The imposition of a double tax upon the income of a trust, viz., a tax, first, on the income of the trust as an entity, and a further tax upon the distributive shares of the beneficiaries, should clearly be warranted under the acts of Congress, and should not have as its basis some remote resemblance to a corporation. If there is doubt, it should be resolved in favor of the taxpayer. Crocker v. Malley, supra, page 233 of 249 U. S., 39 S. Ct. 270; Hecht v. Malley, page 160 of 265 U. S., 44 S. Ct. 462. To warrant a tax as a corporation, we think that not only should the trustees be actively conducting a business chiefly for profit and in the form and manner of directors of a corporation, but where there is doubt, it should not be determined wholly by a resemblance in form, but the nature and purpose of the trust agreement should be considered in determining whether a trust is an association within the intent of Congress. Congress evidently sought to prevent trusts similar to those known as "Massachusetts Trusts," which may be organized for the sole purpose of conducting a business for profit, and have many of the features of a corporation, from avoiding the capital stock tax and corporation income taxes; but we do not think the purpose of Congress in defining a corporation as including associations was to impose a double tax on the income of a trust of limited duration, organized not for the conduct of a business for profit, but to keep the trust res intact in the respective families *196 of the trustees during the period of the trust instrument, the trust property formerly having been owned by the trustees as cotenants, especially when no change in its management results from that when owned as cotenants.

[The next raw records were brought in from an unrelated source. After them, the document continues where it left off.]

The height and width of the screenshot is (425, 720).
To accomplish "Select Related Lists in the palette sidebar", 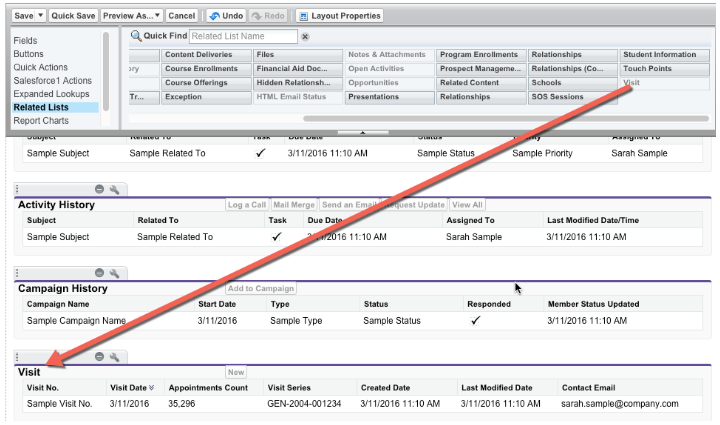I will coord(41,107).
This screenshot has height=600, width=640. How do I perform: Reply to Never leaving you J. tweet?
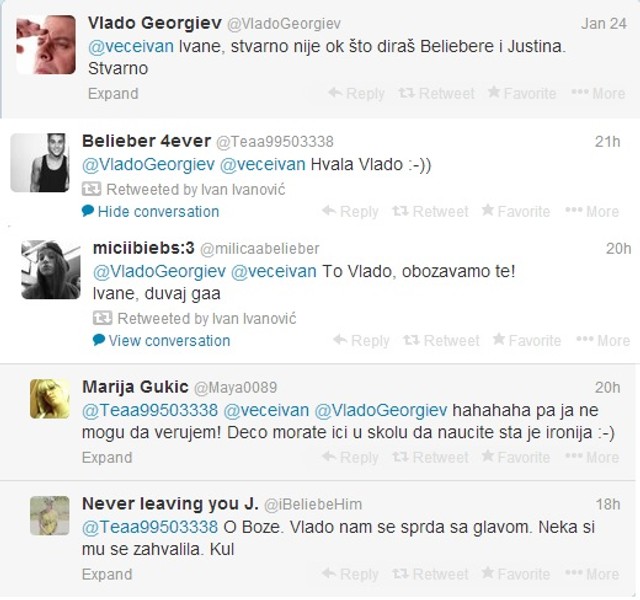tap(350, 574)

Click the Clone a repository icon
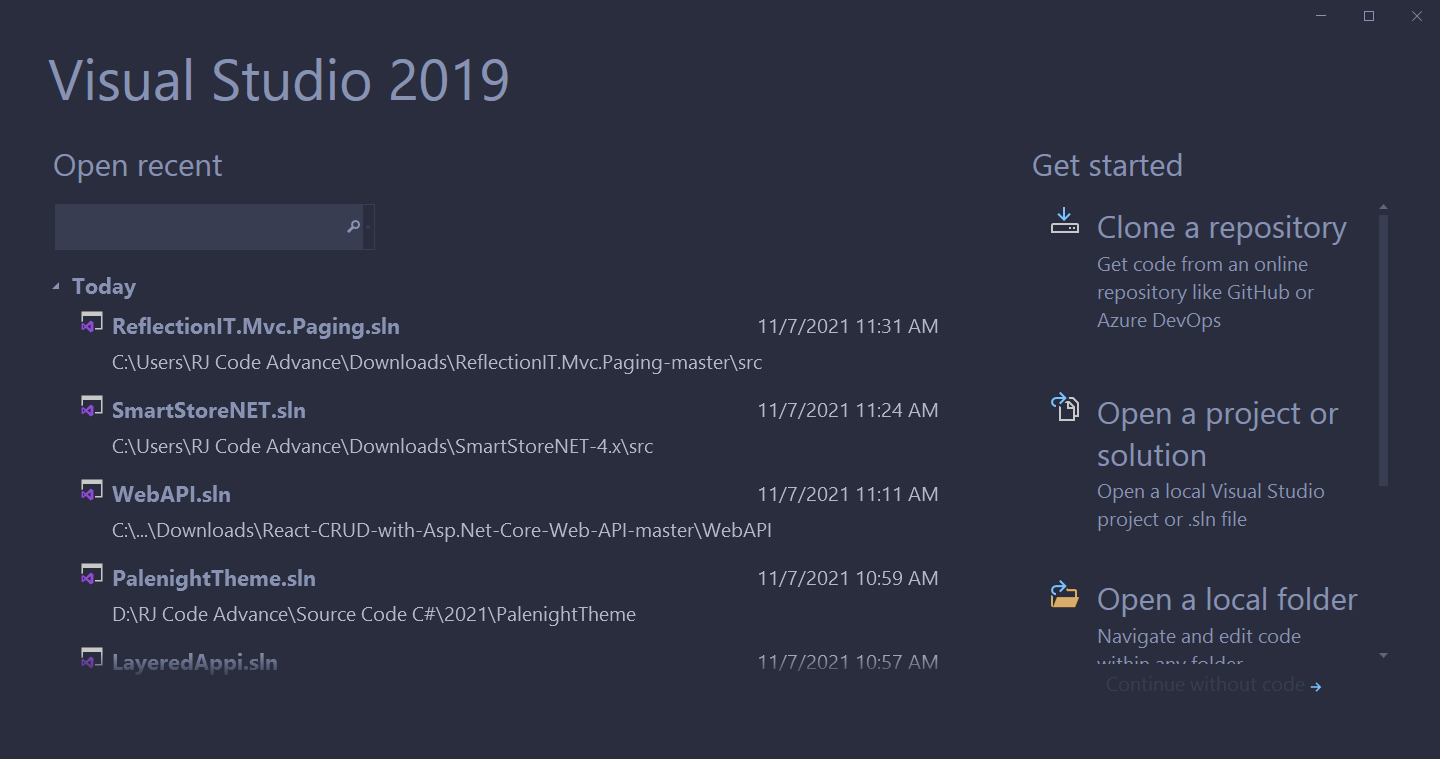click(1064, 221)
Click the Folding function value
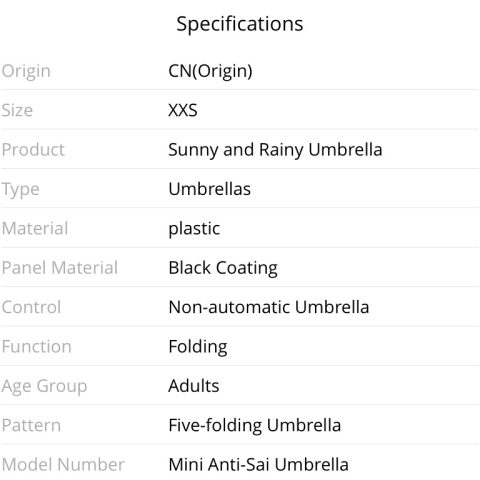Image resolution: width=480 pixels, height=480 pixels. click(198, 347)
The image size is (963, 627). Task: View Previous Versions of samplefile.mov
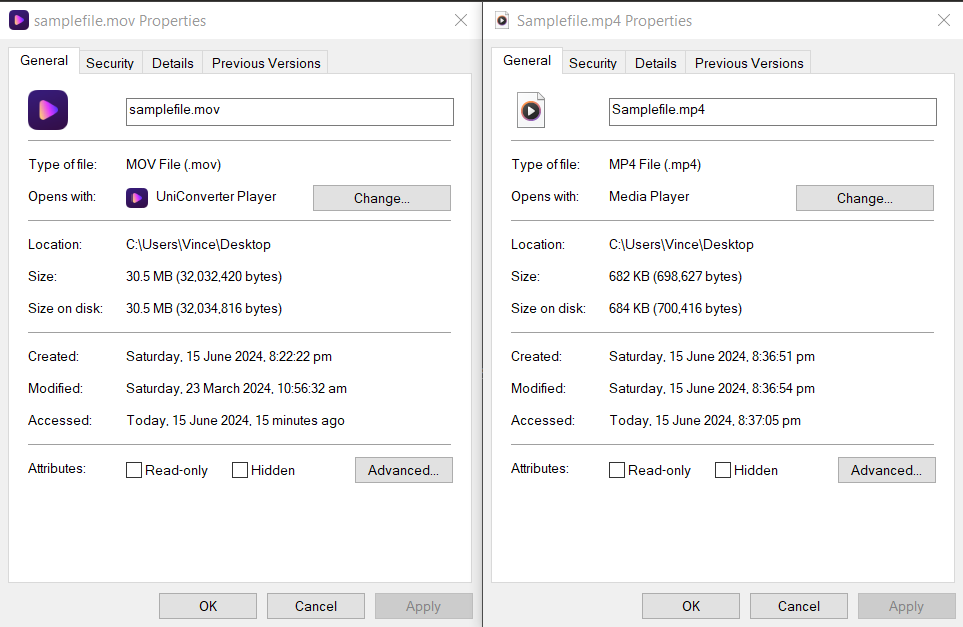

There is no evidence in this case that the trustees in their management, even if they had the necessary powers, departed from the purpose for which the trust was organized. The conclusion which the Board drew from the stipulated facts and the uncontradicted evidence that Coleman-Gilbert Associates was an association within the meaning of the Revenue Acts of 1926 and 1928, we think, was error.
The decisions of the Board of Tax Appeals are reversed, and the cases are remanded to that Board for further proceedings not inconsistent with this opinion.